Susie Ibarra Trio - Songbird Suite (Tzadik, 2002)
Il nuovo lavoro di Susie Ibarra, una delle più
originali e capaci batteriste in circolazione, esce su
Tzadik dopo due anni dal precedente meraviglioso disco
Flower After Flower, e la magia si ripete.
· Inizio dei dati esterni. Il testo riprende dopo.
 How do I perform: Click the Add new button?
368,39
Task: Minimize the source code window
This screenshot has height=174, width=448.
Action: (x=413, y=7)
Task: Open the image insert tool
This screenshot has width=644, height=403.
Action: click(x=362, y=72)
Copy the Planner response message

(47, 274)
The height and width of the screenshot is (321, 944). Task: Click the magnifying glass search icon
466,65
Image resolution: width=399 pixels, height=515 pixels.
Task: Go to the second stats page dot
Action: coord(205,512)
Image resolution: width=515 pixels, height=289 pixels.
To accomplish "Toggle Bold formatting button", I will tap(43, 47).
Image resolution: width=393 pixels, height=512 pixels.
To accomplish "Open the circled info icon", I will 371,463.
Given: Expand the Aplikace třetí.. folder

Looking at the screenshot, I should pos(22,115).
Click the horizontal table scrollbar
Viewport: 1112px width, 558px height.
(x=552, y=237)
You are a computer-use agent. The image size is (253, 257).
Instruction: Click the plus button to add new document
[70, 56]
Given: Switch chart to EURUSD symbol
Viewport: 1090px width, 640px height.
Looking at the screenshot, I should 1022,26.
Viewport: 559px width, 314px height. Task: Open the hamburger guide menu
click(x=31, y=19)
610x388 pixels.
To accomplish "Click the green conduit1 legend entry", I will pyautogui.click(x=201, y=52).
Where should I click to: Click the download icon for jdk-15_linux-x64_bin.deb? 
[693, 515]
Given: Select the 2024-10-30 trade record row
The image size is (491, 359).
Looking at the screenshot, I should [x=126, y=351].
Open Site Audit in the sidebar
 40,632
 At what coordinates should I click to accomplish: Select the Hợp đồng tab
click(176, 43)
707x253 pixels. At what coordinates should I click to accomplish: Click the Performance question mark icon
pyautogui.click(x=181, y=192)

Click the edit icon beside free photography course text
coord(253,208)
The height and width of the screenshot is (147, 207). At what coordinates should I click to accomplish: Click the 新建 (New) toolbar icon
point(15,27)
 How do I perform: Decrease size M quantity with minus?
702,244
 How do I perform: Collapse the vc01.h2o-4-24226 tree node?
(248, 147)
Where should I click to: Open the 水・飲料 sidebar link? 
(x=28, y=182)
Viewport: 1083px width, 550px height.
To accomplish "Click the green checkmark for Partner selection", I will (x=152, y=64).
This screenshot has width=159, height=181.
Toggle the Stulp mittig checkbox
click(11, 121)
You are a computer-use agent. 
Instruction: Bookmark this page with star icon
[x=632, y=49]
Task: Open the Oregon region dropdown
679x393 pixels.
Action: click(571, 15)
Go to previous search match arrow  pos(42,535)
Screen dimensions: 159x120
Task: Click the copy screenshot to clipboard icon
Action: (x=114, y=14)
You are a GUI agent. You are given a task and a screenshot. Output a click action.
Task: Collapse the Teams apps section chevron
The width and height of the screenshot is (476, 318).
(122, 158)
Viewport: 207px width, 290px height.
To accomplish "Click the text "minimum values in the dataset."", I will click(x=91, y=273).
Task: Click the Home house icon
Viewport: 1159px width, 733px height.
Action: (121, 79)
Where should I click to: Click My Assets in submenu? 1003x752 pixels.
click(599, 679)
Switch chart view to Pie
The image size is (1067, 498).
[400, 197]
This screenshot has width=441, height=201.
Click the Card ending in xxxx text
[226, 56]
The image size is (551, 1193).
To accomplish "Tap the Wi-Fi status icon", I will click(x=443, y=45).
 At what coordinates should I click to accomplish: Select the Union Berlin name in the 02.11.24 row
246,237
Coadiuvata stavolta dalla grandissima Jennifer Choi al
violino e Craig Taborn al piano, la Ibarra continua a
deliziare con un suono che è ormai diventato quasi il
suo marchio di fabbrica. E allora addio alla
tradizionale forma canzone, ripresa solo in apertura
(Azul) e in chiusura (Passing Clouds) del disco, addio
agli sterili virtuosismi che purtroppo molto spesso
sono la nota dolente dei tanti dischi free-jazz che ci
capita di ascoltare. In Songbird Suite è solo la
classe ad emergere: nove deliziosi acquerelli che
uniscono sapientemente lirismo e sperimentazione,
dilatazioni ambientali e rumorosi attacchi free,
rabbia e dolcezza, anima e cuore. Menzione particolare
alla title track, otto minuti di pura genialità, tra
uccellini, guizzi di violino, percussioni sbilenche e
delicati accenni di piano; a Trance n.2, in cui alla
batteria della Ibarra si affiancano le improvvisazioni
elettroniche della sempreverde Ikue Mori; e a Flower
After Flower, profonda, intensa, bellissima.